Problem » Copy the records word for word, from the very beginning up to and including the line with "mm-cell: 12mm is".
***
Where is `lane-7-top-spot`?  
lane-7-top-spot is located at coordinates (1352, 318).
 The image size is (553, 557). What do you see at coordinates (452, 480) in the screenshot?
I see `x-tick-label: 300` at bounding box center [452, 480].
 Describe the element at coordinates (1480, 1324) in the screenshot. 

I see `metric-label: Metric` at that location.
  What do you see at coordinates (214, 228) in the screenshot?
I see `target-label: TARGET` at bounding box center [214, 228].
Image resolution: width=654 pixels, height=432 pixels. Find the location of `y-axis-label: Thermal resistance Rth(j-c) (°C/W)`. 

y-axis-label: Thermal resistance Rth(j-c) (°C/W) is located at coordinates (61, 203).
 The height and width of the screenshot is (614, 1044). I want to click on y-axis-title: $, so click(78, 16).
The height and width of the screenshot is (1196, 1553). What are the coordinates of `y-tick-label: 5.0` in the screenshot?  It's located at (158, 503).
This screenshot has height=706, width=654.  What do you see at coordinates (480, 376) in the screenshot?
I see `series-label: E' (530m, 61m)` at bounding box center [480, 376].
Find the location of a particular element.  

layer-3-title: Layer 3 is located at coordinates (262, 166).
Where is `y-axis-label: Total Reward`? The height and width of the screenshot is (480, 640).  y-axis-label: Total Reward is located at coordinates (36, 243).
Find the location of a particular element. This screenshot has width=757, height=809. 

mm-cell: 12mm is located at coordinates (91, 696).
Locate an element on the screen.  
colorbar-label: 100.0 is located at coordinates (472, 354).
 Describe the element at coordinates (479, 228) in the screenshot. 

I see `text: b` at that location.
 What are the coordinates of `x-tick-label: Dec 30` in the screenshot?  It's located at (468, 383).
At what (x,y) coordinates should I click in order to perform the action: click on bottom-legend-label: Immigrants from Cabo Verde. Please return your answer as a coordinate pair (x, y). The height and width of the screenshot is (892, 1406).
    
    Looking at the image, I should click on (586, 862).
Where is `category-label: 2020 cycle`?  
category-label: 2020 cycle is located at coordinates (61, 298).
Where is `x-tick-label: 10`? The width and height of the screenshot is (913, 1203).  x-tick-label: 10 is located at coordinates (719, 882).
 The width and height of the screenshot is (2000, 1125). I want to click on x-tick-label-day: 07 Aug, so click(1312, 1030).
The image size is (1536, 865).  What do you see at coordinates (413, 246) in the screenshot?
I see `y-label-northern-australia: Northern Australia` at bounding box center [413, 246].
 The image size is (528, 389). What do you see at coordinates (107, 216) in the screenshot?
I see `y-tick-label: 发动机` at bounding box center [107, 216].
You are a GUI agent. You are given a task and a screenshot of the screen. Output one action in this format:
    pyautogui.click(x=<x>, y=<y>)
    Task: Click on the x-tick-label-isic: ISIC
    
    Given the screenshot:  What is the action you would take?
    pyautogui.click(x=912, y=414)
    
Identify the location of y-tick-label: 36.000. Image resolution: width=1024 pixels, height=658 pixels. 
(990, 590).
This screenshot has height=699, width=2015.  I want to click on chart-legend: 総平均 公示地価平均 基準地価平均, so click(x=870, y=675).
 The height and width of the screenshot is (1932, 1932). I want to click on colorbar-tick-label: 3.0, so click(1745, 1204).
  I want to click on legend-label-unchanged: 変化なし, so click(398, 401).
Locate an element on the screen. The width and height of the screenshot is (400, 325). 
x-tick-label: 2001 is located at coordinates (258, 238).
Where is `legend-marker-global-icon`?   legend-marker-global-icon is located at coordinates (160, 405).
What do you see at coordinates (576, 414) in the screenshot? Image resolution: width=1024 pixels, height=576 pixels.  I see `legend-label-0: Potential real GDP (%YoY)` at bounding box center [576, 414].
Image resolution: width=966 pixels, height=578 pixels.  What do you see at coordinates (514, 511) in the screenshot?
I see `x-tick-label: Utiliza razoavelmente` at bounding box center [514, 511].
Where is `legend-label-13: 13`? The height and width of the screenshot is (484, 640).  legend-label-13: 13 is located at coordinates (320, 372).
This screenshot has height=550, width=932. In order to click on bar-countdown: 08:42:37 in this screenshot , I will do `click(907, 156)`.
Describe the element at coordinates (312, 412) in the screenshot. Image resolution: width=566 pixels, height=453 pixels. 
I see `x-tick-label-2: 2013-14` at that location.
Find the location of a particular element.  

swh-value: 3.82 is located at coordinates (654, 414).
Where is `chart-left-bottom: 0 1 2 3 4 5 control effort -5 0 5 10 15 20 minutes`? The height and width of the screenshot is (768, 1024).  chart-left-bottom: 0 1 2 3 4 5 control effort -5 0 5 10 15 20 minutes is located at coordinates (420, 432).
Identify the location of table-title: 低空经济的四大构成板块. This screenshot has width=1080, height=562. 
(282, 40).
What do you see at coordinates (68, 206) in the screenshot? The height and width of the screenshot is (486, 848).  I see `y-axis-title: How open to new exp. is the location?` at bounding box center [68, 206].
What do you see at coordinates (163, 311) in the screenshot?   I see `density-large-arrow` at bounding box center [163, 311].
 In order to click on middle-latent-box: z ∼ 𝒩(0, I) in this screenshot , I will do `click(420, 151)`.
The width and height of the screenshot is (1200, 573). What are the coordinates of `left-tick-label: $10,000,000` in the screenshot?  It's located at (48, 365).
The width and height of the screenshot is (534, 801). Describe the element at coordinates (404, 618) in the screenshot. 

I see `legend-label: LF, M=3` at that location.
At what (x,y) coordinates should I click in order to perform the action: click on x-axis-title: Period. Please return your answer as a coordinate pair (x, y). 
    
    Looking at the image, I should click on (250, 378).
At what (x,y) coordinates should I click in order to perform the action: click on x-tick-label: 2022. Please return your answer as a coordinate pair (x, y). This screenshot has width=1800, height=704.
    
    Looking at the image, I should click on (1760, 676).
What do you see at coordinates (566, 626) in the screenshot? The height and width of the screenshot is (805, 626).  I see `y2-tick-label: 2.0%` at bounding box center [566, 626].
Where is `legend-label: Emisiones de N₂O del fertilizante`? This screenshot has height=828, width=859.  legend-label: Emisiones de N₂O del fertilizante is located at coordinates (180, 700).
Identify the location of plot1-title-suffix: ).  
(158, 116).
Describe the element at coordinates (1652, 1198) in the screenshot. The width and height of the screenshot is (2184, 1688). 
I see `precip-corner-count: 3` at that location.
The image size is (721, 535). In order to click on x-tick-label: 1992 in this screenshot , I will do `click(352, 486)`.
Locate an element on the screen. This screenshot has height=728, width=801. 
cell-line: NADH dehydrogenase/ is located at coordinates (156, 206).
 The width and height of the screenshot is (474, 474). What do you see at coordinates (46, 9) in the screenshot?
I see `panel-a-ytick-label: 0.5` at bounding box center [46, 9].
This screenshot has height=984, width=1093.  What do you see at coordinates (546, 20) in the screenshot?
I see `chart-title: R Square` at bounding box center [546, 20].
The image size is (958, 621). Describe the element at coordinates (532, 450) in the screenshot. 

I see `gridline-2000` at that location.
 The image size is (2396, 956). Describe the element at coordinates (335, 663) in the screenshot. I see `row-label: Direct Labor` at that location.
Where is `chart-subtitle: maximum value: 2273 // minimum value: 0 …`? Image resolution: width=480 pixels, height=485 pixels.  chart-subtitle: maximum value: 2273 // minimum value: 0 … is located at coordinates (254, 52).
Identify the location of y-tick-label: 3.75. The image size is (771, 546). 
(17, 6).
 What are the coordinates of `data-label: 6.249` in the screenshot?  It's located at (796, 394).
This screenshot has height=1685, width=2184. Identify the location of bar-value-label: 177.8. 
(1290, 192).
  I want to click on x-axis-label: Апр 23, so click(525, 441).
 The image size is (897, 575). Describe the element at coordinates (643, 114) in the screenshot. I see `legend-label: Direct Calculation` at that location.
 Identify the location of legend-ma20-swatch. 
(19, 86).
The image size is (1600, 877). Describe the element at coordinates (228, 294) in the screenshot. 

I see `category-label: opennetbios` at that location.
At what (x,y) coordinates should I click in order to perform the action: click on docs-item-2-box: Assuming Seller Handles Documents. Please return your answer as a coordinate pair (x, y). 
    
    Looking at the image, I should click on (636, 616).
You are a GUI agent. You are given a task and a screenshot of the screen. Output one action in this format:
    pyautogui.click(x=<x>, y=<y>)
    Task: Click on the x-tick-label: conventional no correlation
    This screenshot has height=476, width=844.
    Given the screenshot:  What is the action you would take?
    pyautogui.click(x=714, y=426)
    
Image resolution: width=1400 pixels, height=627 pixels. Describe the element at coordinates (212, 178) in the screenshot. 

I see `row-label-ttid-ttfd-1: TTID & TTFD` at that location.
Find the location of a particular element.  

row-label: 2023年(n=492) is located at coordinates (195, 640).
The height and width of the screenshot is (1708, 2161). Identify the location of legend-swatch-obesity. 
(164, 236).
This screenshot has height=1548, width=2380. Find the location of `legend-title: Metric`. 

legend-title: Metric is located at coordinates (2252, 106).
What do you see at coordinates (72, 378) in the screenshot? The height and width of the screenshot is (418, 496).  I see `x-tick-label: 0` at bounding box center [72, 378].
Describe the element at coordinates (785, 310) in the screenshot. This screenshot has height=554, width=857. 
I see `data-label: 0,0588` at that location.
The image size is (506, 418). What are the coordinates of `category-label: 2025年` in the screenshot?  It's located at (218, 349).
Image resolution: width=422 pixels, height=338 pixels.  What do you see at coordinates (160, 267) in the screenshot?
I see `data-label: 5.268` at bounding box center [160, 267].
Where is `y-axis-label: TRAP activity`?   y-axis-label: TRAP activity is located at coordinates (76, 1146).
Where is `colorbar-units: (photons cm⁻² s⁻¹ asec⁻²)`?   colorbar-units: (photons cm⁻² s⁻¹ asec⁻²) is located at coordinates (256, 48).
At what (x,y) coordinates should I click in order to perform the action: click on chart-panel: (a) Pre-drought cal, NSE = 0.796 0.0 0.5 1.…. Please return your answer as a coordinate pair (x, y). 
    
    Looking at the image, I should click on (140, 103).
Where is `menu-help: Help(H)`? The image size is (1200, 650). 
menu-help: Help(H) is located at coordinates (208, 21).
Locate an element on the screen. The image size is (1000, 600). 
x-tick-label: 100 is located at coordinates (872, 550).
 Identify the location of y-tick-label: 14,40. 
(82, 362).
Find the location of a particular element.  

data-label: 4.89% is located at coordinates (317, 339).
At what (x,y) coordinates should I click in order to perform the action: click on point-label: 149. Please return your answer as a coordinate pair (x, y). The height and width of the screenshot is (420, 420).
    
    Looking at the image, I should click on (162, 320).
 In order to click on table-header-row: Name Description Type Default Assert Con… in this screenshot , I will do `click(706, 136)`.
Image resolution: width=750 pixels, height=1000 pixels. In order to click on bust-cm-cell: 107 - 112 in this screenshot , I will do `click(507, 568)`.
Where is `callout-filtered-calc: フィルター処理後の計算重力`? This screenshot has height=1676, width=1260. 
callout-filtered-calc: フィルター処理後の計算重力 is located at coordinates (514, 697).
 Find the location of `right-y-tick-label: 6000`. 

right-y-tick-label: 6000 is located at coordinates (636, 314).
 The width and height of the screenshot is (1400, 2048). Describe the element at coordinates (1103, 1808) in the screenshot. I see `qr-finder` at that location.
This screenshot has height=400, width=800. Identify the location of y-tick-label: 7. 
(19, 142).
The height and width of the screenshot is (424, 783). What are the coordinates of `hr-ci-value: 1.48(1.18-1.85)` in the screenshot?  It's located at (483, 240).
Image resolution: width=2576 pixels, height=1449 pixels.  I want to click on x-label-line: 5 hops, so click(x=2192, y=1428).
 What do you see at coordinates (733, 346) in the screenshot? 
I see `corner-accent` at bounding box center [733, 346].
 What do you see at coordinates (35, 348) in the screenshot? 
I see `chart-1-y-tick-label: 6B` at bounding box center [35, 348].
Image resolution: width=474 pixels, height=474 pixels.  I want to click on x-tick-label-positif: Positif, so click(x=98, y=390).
***
Completed exercise »
Where is `lane-7-top-spot`?  
lane-7-top-spot is located at coordinates (1352, 318).
 The image size is (553, 557). What do you see at coordinates (452, 480) in the screenshot?
I see `x-tick-label: 300` at bounding box center [452, 480].
 Describe the element at coordinates (1480, 1324) in the screenshot. 

I see `metric-label: Metric` at that location.
  What do you see at coordinates (214, 228) in the screenshot?
I see `target-label: TARGET` at bounding box center [214, 228].
Image resolution: width=654 pixels, height=432 pixels. Find the location of `y-axis-label: Thermal resistance Rth(j-c) (°C/W)`. 

y-axis-label: Thermal resistance Rth(j-c) (°C/W) is located at coordinates (61, 203).
 The height and width of the screenshot is (614, 1044). I want to click on y-axis-title: $, so click(78, 16).
The height and width of the screenshot is (1196, 1553). What are the coordinates of `y-tick-label: 5.0` in the screenshot?  It's located at (158, 503).
This screenshot has height=706, width=654.  What do you see at coordinates (480, 376) in the screenshot?
I see `series-label: E' (530m, 61m)` at bounding box center [480, 376].
Find the location of a particular element.  

layer-3-title: Layer 3 is located at coordinates (262, 166).
Where is `y-axis-label: Total Reward`? The height and width of the screenshot is (480, 640).  y-axis-label: Total Reward is located at coordinates (36, 243).
Find the location of a particular element. This screenshot has width=757, height=809. 

mm-cell: 12mm is located at coordinates (91, 696).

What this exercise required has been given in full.